There are many. MS Windows XP SP3 and above has one built in and
supports GPO control. There are also products like Juniper/Odyssey and
Cisco Clean Access (Which i think just got EOL).

They all suck (excuse me have their limitations). The Windows supplicant
in Windows 7 seems to have been approved quite a bit however. In XP
there were issues with legit end users being temp flipped to quarantine
(while radius auth's them < the default behavior). Once flipping back
and the DHCP client will sometimes not get an updated IP for that
subnet. To date I have not found a workaround, except Windows 7.
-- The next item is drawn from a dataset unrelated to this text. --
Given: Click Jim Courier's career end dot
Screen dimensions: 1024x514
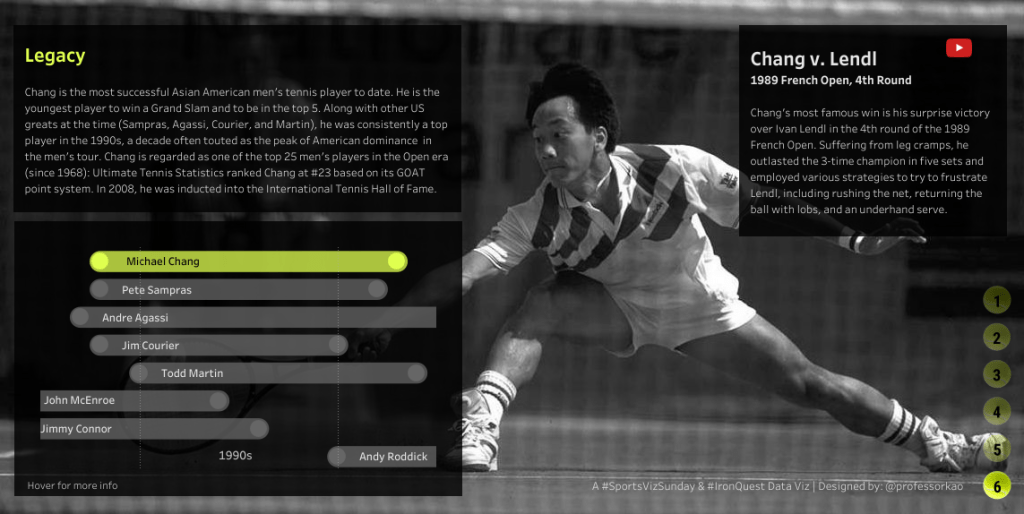Looking at the screenshot, I should (x=338, y=345).
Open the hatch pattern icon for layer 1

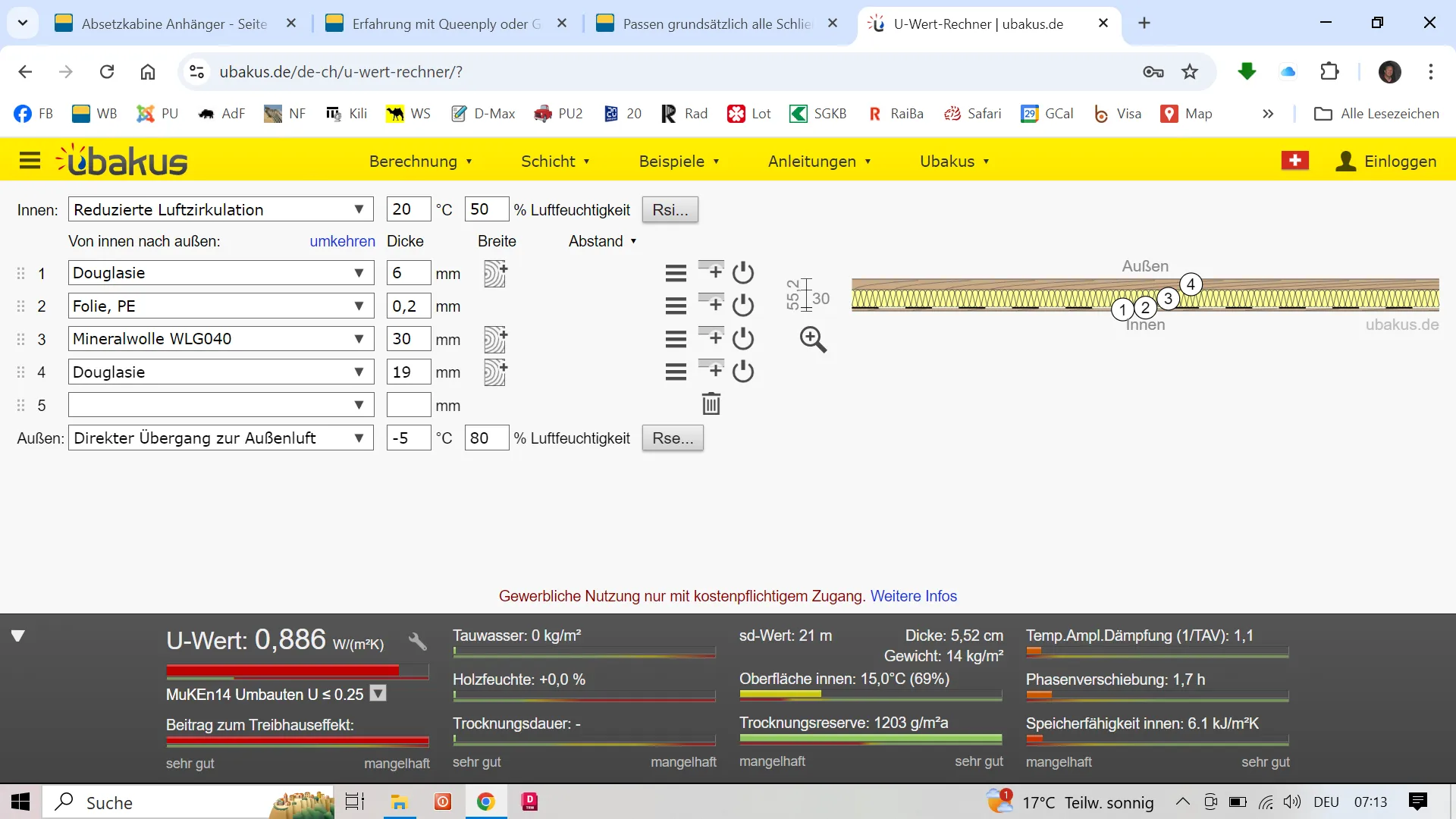tap(495, 273)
Also, if your admins are using logon scripts and not doing so through
GPO they will need to as they will not run post Auth

Other tech out there includes tracking/alerting after the fact (someone
being on your network).

Hope this helps

Tim



On Wed, Jul 28, 2010 at 5:36 PM, Tyler Robinson
<pcimpressions () gmail com>
wrote:
I am coming into an environment of over 1000 clients everything is 
setup DHCP except printers and servers I am trying to work towards a 
much more secure network but am at a loss of how to start locking down

switches and DHCP I want to make sure no one is plugging in 
unauthorized devices or rogue devices for that matter so just 
wondering how everyone else is securing there networks as always 
pauldotcom listeners are the best and all help is welcomed.